> Exercise task
Give the data below as a Markdown table with the columns Row and Text, one line per row and no blank lines. Begin at the line that has "The width and height of the screenshot is (420, 475)." and stop after the line that has "coord(177,145)".

> Material shown
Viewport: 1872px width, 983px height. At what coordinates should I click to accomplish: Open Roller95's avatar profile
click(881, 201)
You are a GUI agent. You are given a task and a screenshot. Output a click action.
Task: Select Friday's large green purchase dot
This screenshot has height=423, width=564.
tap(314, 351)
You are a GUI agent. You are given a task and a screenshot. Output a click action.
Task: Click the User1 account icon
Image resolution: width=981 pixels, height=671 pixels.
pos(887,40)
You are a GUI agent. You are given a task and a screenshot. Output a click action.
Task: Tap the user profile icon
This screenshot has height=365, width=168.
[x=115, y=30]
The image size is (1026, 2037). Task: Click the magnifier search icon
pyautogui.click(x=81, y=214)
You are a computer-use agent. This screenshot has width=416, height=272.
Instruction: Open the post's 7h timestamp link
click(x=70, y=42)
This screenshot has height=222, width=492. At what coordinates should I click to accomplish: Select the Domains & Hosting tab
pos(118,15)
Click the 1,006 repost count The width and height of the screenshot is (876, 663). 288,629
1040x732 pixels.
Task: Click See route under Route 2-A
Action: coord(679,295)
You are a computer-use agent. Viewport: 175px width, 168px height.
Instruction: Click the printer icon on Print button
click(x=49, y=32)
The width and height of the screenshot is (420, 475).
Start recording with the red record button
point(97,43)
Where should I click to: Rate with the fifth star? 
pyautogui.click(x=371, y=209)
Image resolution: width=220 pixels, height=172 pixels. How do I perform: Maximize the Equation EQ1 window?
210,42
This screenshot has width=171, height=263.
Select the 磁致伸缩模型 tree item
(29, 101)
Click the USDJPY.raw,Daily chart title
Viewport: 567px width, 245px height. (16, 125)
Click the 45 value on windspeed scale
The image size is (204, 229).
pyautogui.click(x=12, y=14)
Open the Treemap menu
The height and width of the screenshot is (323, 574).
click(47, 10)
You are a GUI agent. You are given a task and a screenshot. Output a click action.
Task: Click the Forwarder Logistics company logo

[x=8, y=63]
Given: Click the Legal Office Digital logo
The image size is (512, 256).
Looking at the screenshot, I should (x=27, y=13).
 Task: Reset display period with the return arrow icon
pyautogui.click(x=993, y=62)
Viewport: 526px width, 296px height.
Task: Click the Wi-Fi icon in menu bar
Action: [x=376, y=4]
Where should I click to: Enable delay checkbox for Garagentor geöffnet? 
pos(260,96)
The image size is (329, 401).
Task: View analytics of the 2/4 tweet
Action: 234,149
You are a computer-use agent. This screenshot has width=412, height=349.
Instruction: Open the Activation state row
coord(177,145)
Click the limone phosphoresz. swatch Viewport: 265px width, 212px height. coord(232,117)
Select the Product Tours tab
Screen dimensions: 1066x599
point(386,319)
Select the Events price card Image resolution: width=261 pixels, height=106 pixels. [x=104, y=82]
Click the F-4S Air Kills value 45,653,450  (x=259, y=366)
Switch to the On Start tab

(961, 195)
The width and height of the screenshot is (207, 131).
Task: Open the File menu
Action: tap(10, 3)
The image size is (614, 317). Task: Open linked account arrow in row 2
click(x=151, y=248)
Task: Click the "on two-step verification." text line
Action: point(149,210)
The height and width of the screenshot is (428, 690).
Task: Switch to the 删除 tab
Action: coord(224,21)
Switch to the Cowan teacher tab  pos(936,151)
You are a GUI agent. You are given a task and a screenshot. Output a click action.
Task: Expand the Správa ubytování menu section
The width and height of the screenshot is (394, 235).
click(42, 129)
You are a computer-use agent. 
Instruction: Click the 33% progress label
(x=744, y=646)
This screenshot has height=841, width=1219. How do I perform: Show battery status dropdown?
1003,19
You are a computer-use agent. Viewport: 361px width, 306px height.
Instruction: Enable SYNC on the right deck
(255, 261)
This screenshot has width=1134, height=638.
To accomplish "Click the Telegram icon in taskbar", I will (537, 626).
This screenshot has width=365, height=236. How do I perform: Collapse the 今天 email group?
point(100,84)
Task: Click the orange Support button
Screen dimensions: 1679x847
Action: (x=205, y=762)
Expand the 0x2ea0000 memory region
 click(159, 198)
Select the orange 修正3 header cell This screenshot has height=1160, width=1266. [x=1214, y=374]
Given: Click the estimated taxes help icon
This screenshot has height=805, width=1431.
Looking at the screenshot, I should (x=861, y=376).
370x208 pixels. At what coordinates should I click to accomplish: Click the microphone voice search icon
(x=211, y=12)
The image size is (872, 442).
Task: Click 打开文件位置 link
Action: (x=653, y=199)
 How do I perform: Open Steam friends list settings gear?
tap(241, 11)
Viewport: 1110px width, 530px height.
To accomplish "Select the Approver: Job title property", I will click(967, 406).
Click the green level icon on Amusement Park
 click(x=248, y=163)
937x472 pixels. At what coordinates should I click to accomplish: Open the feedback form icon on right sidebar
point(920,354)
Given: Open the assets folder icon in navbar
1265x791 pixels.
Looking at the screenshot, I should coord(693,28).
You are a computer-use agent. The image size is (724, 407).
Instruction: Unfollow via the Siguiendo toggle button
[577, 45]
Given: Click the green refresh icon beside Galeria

> Result
| Row | Text |
|---|---|
| 1 | The width and height of the screenshot is (420, 475). |
| 2 | Start recording with the red record button |
| 3 | point(97,43) |
| 4 | Where should I click to: Rate with the fifth star?  |
| 5 | pyautogui.click(x=371, y=209) |
| 6 | Image resolution: width=220 pixels, height=172 pixels. How do I perform: Maximize the Equation EQ1 window? |
| 7 | 210,42 |
| 8 | This screenshot has width=171, height=263. |
| 9 | Select the 磁致伸缩模型 tree item |
| 10 | (29, 101) |
| 11 | Click the USDJPY.raw,Daily chart title |
| 12 | Viewport: 567px width, 245px height. (16, 125) |
| 13 | Click the 45 value on windspeed scale |
| 14 | The image size is (204, 229). |
| 15 | pyautogui.click(x=12, y=14) |
| 16 | Open the Treemap menu |
| 17 | The height and width of the screenshot is (323, 574). |
| 18 | click(47, 10) |
| 19 | You are a GUI agent. You are given a task and a screenshot. Output a click action. |
| 20 | Task: Click the Forwarder Logistics company logo |
| 21 | [x=8, y=63] |
| 22 | Given: Click the Legal Office Digital logo |
| 23 | The image size is (512, 256). |
| 24 | Looking at the screenshot, I should (x=27, y=13). |
| 25 |  Task: Reset display period with the return arrow icon |
| 26 | pyautogui.click(x=993, y=62) |
| 27 | Viewport: 526px width, 296px height. |
| 28 | Task: Click the Wi-Fi icon in menu bar |
| 29 | Action: [x=376, y=4] |
| 30 | Where should I click to: Enable delay checkbox for Garagentor geöffnet?  |
| 31 | pos(260,96) |
| 32 | The image size is (329, 401). |
| 33 | Task: View analytics of the 2/4 tweet |
| 34 | Action: 234,149 |
| 35 | You are a computer-use agent. This screenshot has width=412, height=349. |
| 36 | Instruction: Open the Activation state row |
| 37 | coord(177,145) |